宇羅が生み出した氷塊に目を奪われながら、豪と一条が宇羅のもとへ駆け寄ってくる。
「すげぇな、宇羅。マジであのバケモンを抑えこみやがった」
「流石は宇羅ちゃんだ。俺たちなんていらなかったんじゃねぇか」
ほめているように聞こえるが、2人とも若干顔が引きつっている。
しかし宇羅はそれに気づいた様子もなく、天真爛漫ににっこりと笑った。
「久しぶりに全力出してみたよ! 一条さんを5回は殺せるくらいの威力をこめたから、攻撃が通ってたら結構ダメージ入ってると思う!」
「はは……そりゃすごいな」
返す一条の表情には、今度は明らかに恐怖の色が垣間見えた。表情筋が固まってしまったように、その顔つきはひどくぎこちない。
その時、離れた場所にいる路唯がぼそりとつぶやいた。
「水を差すつもりはないが、まだ終わっちゃいないでしょ」
他人事のような口ぶりにムッときて、僕は強い語気で言い返した。
「そんなこと全員分かってますよ。それより、今の内に『オダバの森』から脱出しませんか? 倒せてはないかもしれませんが、やつの自由を奪っている今なら……」
途中まで言いかけて、僕は口をつぐんだ。
他のメンバーも何かに気づいたかのように、皆1点を見つめている。視線の先に何があるのか、問いかけるまでもない。
空気が、変わった。
氷の丘が、みるみる内に黒ずんでいく。黒くなった部分は溶けるのではなく、干からびた死体のようにぐずぐずと崩れていった。砂でできた城のように、崩れ落ちるのはあっという間だった。

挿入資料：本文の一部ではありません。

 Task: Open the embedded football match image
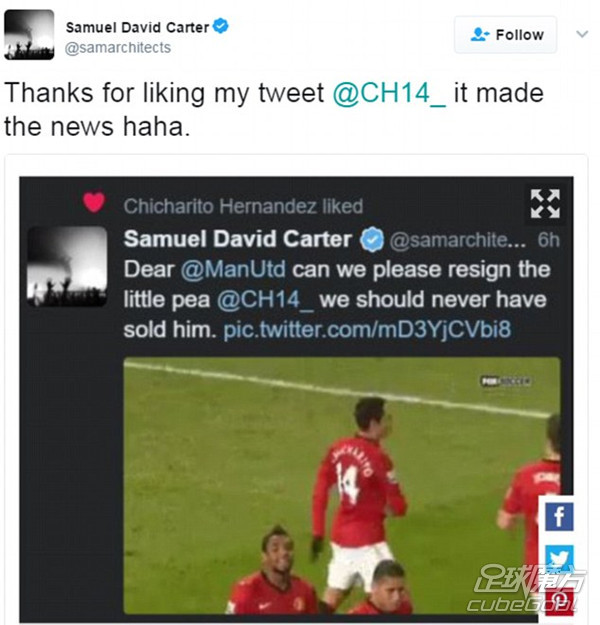pos(342,485)
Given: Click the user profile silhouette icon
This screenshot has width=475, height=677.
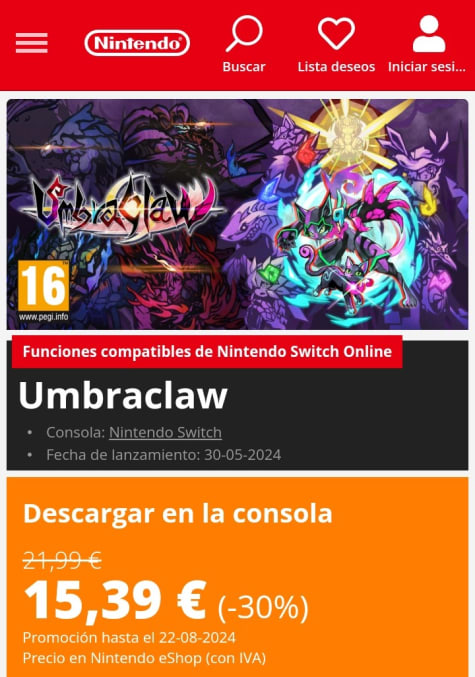Looking at the screenshot, I should coord(428,34).
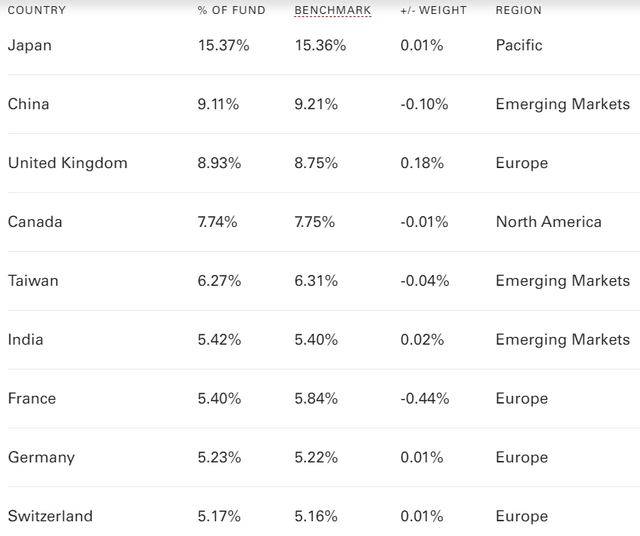Click the COUNTRY column header
This screenshot has width=640, height=536.
pos(37,10)
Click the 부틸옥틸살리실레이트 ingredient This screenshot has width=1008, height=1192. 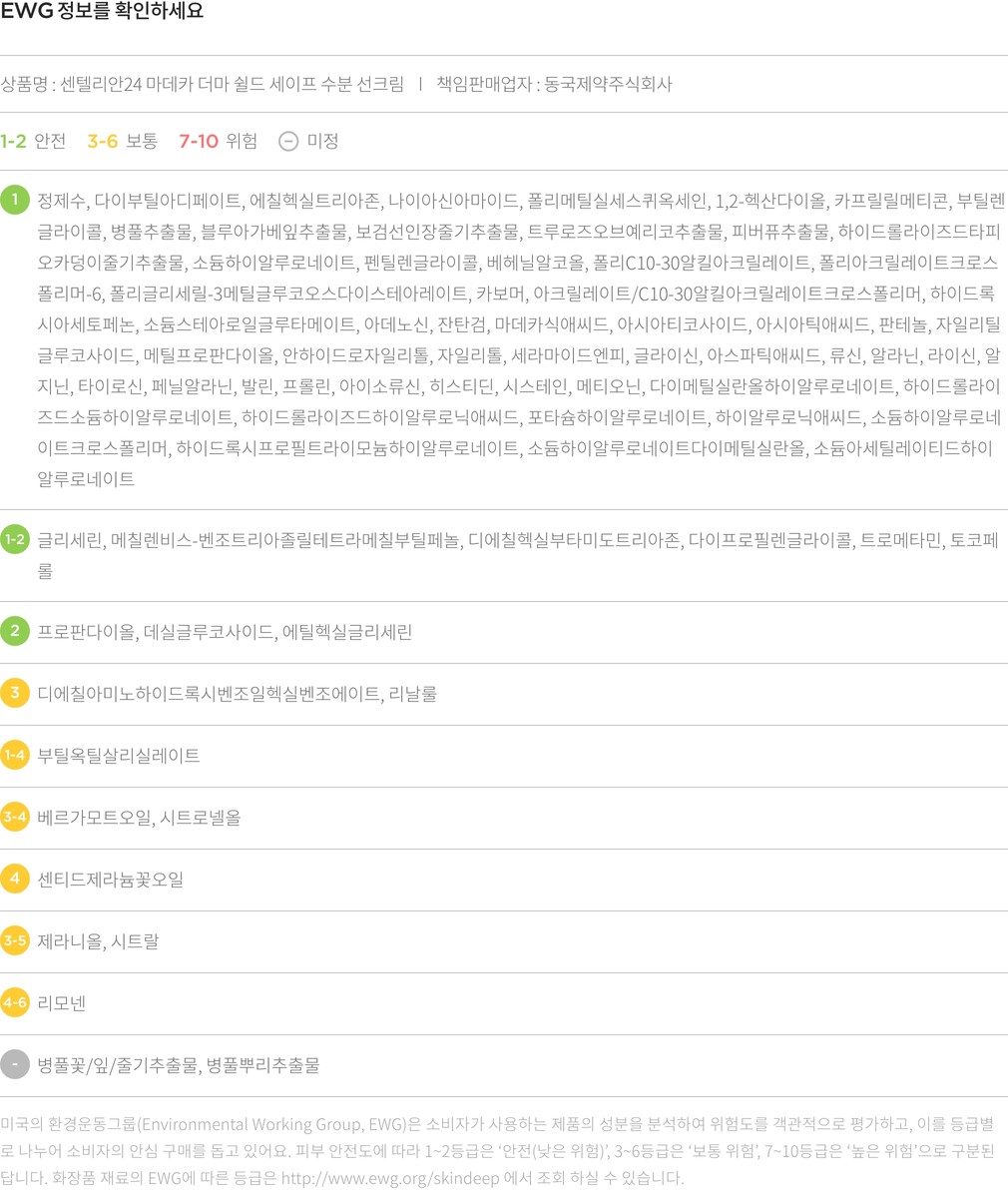pos(119,756)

中心から、生白い顔が現れる。出来の悪い蝋人形のように生気のない顔。
その顔が初めて、かすかに歪んだ。黒いぼろ切れからのぞくその顔は、まるで僕たちとは別の生き物のように見えた。
“エムワン”の周囲の空間の歪みはより一層ひどくなっていた。そこだけ巨大なレンズが浮かんでいるかのように、光がおかしな具合に屈折している。
黒い瘴気があたりを取り囲み、地面から再び蟲たちがわきだし始めた。茶色くえぐられた地表から次々に這い出てきては醜くのたうち回り、やがて塵のように粉々になって消えていく。
不気味なつぎはぎの声が、空気を侵した。
「目障リダ」
氷柱を差しこまれたような悪寒が、身体の芯に走った。
その言葉を待っていたかのように、あちこちで黒い蟲が飛び散り始めた。何もない空間から何かが潰れるような音が次々と聞こえてくるとともに、ヘドロのような色をした塊が宙で弾け飛ぶ。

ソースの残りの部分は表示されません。